Pope Francis, in Laudato Si' (§49) and Evangelii Gaudium (§59, 187–192), insists that the cry of the poor and the cry of the earth are inseparable, and that a Christianity unconcerned with structural injustice is incomplete. The specific mention of the alien in verse 9 takes on acute Magisterial relevance through Pacem in Terris (John XXIII, §25) and the USCCB's Strangers No Longer (2003), both of which ground the rights of migrants in exactly this covenantal logic: that the Church, having been "alien" in the world, bears a constitutive obligation toward the migrant and refugee.
The verse 7 declaration — "I will not justify the wicked" — anticipates the Catholic teaching on the Last Judgment (CCC 1038–1041), where the criterion of judgment is precisely how one has treated the vulnerable (cf. Matt 25:31–46).
These four verses confront contemporary Catholics with a demanding set of specific examinations of conscience. Verse 6 asks: do we advocate for systems of legal aid and public defense that give the poor genuine access to justice, or do we assume the outcomes of courts are inherently fair? Verse 7 challenges our participation in cultures of defamation — social media accusations, workplace rumors, and reputational destruction — asking whether we "keep far" from false charges or merely avoid telling the initial lie. Verse 8 invites an honest reckoning with the subtler bribes of modern life: the conflict-of-interest gifts, the donor relationships that shape institutional decisions, the financial pressures that quietly distort professional judgment. Most urgently, verse 9 speaks directly to the Catholic called to engage questions of immigration and refugee policy. The command is not to hold an abstract opinion but to remember — to draw on whatever experience of vulnerability, displacement, or marginalization one has known and let it form the imagination. A Catholic voter, judge, employer, landlord, or parish administrator encounters these verses not as ancient Semitic law but as living covenant obligation, addressed personally by the God who himself chose the side of the slave in Egypt.
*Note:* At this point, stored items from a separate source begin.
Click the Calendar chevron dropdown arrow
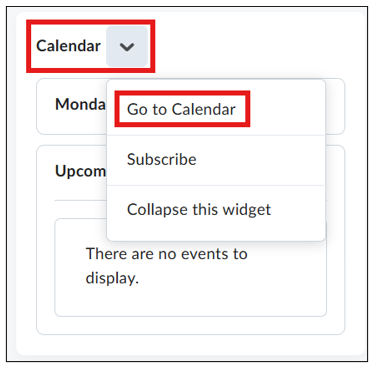Viewport: 378px width, 369px height. (127, 46)
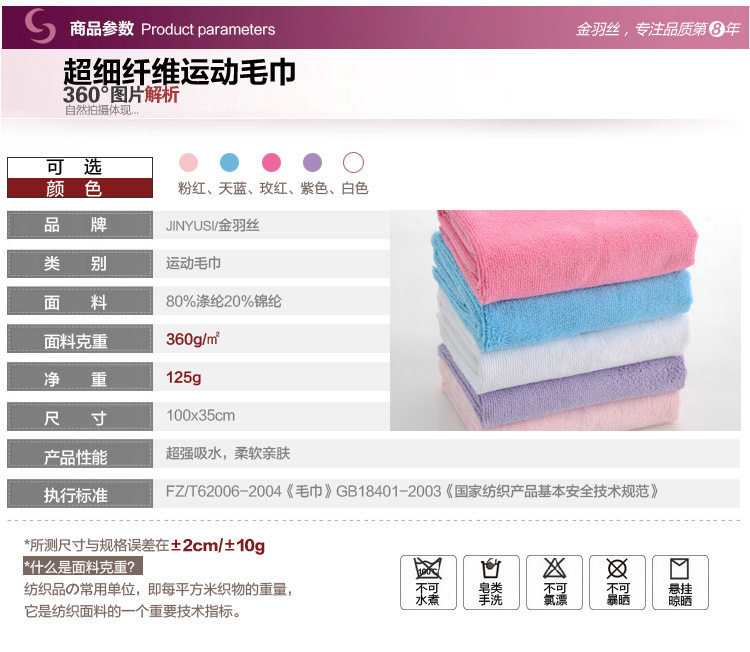Click the 面料克重 label cell
Image resolution: width=750 pixels, height=652 pixels.
pos(80,339)
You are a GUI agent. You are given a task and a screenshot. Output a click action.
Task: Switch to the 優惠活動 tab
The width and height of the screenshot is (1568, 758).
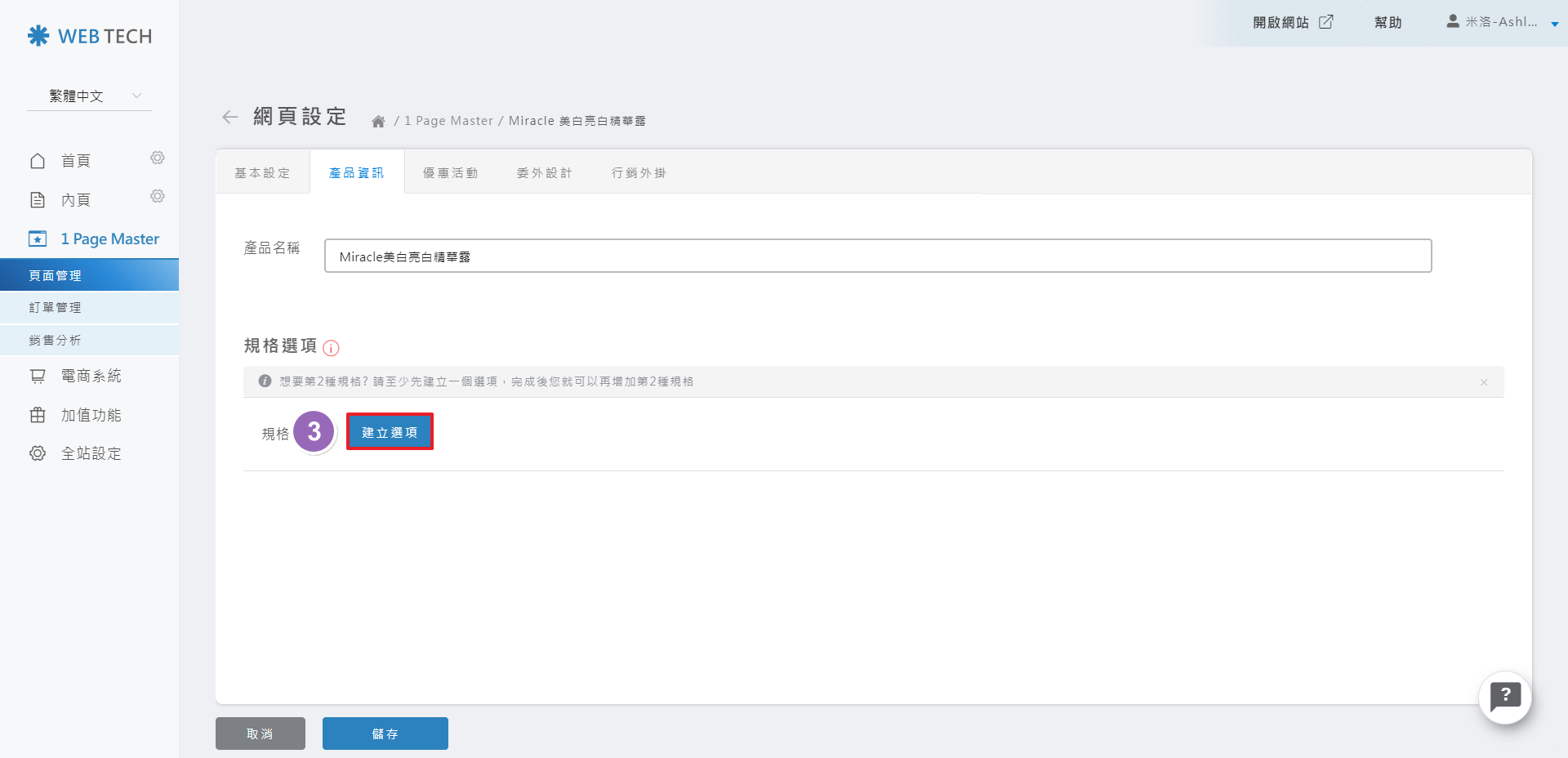450,173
Verse 9 — Solidarity with the Alien, Grounded in Memory The "alien" (ger) in Israel's law is the resident foreigner, legally present but lacking the full protections of tribal citizenship. The prohibition on oppression (lakhats, "squeezing" or "crushing") is reinforced by an appeal unique in its intimacy: "you know the heart (nefesh) of an alien." The word nefesh here is better rendered "the inner life" or "the soul" — Israel is commanded to empathize at the deepest level of felt experience. The basis for this empathy is historical: "you were aliens in Egypt." This is among the most powerful moments of moral reasoning in the entire Torah. Ethical obligation is derived not from philosophical abstraction but from the transformative memory of suffering. Israel's redemption from bondage is not simply a gift to be celebrated; it is a moral template to be enacted toward others. The typological sense deepens this further: Israel's alien status in Egypt, followed by Exodus and covenant, prefigures the Christian who is an alien in the world (1 Pet 2:11), redeemed by Christ, and therefore called to radical solidarity with the displaced.